## DATA LISTING
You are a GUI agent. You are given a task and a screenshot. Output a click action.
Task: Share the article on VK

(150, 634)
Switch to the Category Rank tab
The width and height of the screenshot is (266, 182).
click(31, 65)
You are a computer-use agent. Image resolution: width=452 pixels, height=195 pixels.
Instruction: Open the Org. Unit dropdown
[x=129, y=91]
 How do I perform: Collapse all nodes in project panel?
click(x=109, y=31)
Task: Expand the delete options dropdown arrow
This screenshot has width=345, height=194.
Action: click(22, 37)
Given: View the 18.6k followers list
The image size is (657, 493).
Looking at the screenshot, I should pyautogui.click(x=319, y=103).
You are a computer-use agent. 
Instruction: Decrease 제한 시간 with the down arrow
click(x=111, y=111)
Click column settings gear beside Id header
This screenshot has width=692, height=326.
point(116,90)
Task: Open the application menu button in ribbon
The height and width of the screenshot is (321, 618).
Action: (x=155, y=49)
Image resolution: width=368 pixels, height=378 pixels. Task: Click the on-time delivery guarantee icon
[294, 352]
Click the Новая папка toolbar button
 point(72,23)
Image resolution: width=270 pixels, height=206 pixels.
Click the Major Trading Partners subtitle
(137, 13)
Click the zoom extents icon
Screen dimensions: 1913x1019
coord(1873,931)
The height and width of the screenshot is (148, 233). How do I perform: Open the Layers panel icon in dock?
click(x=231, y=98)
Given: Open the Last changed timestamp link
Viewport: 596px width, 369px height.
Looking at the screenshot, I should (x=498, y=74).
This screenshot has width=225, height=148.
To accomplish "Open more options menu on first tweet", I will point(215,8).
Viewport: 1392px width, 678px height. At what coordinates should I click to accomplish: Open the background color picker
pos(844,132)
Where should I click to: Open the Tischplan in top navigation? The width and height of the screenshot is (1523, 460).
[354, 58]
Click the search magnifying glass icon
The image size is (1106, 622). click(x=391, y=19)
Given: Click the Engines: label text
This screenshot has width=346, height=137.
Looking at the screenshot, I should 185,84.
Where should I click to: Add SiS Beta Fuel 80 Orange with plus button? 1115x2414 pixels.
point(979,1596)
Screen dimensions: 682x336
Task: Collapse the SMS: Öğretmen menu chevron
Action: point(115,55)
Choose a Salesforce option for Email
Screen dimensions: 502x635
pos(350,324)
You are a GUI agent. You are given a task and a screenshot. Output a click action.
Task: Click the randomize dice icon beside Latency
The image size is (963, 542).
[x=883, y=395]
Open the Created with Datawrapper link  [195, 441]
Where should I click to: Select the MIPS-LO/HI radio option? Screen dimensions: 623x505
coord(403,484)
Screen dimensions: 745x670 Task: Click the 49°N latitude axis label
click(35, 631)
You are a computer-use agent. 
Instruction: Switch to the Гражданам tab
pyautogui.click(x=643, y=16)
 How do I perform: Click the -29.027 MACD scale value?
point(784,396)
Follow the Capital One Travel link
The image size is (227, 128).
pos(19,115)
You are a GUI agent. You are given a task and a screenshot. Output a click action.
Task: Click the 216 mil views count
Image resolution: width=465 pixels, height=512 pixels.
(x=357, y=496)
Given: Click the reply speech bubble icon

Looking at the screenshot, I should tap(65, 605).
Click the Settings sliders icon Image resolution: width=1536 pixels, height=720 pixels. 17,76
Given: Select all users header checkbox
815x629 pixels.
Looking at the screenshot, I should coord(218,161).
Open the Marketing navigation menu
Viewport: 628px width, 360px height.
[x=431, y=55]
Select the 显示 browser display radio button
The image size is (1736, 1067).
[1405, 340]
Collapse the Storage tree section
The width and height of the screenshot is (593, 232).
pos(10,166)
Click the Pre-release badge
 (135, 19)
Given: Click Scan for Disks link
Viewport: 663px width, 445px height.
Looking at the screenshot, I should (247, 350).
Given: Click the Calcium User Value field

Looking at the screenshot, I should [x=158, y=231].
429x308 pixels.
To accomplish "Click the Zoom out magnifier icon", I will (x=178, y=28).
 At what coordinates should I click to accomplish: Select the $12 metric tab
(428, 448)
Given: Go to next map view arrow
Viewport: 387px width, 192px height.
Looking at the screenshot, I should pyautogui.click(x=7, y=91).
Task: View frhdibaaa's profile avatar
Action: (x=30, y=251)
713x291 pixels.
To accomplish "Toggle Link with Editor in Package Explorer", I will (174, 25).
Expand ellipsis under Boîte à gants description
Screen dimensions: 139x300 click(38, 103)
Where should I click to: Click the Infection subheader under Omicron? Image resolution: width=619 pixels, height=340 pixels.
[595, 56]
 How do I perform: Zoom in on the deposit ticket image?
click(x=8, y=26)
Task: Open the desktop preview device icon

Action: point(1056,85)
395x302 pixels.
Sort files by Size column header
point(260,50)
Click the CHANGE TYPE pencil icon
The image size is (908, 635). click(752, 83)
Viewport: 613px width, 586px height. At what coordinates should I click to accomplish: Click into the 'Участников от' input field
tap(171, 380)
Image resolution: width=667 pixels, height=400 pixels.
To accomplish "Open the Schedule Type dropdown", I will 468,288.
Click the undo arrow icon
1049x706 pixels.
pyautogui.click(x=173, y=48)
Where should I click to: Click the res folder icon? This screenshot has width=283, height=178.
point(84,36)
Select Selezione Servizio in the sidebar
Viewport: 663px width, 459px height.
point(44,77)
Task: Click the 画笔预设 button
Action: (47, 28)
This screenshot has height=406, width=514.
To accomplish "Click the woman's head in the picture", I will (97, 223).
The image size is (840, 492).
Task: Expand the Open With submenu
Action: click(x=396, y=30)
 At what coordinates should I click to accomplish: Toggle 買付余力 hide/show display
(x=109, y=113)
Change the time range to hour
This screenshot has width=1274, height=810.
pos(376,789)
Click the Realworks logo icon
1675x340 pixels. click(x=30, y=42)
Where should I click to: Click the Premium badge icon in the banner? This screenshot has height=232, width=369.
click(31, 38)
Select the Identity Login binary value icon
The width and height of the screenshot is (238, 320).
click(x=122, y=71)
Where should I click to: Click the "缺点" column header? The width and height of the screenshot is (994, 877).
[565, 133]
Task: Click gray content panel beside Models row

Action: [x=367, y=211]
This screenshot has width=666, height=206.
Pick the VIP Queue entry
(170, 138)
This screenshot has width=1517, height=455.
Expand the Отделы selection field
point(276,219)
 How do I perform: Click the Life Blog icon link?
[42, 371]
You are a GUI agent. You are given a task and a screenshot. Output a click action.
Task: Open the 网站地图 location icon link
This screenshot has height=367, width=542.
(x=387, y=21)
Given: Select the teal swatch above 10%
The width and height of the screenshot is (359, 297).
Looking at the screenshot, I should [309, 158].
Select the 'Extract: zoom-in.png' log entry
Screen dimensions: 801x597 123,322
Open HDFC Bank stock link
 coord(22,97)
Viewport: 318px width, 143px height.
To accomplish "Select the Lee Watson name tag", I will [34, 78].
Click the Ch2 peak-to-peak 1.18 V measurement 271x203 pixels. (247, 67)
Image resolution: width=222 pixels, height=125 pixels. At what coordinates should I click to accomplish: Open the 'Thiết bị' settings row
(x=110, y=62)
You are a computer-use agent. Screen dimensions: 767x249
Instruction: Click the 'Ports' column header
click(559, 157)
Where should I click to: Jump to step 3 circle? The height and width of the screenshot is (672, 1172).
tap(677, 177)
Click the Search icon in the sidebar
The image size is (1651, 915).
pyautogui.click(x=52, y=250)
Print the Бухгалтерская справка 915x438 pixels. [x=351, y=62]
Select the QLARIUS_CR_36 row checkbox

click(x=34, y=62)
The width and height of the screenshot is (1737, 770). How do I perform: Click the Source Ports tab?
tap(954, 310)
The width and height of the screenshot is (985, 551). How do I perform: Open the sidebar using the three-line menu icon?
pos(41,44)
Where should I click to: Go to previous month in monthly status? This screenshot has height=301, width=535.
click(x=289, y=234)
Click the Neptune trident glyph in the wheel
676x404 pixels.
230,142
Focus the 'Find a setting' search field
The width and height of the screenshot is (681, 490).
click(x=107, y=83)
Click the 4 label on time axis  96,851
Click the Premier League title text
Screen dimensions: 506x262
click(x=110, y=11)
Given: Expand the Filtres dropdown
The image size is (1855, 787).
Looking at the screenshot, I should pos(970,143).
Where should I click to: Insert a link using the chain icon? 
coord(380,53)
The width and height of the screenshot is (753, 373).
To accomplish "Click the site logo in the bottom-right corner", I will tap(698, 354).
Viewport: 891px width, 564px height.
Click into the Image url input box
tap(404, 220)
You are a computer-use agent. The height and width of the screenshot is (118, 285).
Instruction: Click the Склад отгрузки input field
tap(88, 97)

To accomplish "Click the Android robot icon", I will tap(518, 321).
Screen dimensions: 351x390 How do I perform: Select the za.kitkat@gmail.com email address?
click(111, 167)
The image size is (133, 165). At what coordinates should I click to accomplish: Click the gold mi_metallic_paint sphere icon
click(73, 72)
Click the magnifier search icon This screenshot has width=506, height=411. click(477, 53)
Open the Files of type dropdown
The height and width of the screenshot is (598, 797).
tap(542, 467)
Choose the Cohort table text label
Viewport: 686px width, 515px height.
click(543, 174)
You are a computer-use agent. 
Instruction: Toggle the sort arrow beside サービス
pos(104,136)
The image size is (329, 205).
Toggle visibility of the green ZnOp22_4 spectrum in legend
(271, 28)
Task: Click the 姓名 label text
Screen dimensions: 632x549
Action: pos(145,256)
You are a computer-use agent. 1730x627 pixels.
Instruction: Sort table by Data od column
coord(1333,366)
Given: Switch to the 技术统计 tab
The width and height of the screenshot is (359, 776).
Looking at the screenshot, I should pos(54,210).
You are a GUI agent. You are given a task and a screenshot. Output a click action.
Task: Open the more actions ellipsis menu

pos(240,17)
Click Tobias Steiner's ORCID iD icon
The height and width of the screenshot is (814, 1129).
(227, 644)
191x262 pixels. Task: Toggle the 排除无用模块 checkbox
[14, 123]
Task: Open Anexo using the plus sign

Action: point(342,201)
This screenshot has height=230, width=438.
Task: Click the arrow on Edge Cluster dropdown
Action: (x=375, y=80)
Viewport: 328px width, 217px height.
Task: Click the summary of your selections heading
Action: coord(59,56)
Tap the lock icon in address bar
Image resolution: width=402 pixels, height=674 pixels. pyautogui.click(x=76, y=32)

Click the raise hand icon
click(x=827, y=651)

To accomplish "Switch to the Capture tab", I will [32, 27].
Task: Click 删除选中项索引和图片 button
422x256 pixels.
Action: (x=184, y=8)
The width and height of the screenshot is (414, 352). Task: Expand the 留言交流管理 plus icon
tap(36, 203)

## REQUIREMENT
For the listing above, work out how many lines contain the string "magnifier" and return only that figure.

## RESPONSE TO THE TASK
2